→ TRY IT: Copy each line below in which the string "computer" appears.

→ DATA SECTION:
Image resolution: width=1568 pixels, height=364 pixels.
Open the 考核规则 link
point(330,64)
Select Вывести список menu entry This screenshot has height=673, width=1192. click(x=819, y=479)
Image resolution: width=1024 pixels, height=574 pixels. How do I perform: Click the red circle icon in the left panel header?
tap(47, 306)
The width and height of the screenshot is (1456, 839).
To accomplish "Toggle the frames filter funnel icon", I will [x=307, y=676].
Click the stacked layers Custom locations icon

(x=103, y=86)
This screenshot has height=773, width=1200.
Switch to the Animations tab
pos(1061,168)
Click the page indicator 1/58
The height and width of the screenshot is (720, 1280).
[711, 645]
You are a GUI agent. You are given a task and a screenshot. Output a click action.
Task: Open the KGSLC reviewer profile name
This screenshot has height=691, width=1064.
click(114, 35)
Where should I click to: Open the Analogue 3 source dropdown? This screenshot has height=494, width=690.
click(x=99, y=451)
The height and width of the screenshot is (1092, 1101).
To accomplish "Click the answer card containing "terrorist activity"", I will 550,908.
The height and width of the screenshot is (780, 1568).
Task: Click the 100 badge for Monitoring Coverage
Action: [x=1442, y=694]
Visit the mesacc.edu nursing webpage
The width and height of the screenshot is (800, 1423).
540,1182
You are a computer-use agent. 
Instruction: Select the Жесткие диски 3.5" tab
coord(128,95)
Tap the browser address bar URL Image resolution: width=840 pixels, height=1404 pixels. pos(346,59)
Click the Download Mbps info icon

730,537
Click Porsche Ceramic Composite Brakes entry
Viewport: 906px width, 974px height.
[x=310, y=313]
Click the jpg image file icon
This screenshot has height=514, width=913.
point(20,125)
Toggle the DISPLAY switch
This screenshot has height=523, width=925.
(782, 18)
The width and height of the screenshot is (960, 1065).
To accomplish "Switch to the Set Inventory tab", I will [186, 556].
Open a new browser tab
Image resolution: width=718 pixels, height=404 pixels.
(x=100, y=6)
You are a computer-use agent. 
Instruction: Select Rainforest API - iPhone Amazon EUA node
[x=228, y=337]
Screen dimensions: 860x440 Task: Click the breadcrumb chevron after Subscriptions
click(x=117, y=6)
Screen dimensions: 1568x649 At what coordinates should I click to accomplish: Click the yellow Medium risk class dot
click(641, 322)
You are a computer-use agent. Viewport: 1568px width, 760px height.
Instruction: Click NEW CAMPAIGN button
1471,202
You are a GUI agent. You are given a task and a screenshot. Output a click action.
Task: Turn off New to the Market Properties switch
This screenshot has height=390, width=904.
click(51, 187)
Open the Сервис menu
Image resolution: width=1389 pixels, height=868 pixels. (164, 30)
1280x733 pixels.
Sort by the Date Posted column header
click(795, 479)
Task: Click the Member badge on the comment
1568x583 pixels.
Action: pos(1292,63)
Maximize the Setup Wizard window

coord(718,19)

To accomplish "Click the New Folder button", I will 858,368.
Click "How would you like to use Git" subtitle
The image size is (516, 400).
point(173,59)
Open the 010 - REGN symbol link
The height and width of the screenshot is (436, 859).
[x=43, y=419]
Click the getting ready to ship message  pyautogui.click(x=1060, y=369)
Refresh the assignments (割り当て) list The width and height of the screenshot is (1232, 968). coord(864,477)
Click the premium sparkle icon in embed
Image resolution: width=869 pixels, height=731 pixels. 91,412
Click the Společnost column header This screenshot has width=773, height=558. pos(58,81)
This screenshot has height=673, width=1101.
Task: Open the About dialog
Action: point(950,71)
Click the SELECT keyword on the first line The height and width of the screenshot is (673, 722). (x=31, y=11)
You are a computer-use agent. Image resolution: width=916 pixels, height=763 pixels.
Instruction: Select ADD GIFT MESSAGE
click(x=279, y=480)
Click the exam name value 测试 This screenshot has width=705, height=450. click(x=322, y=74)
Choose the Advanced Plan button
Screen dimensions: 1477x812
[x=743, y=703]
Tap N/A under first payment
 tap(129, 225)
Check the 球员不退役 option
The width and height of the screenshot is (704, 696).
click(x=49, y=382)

→ SOLUTION FOR THIS EXERCISE:
You are a computer-use agent. 
You are a computer-use agent. 
You are a computer-use agent. Viewport: 1568px width, 760px height.
You are a computer-use agent. Image resolution: width=916 pixels, height=763 pixels.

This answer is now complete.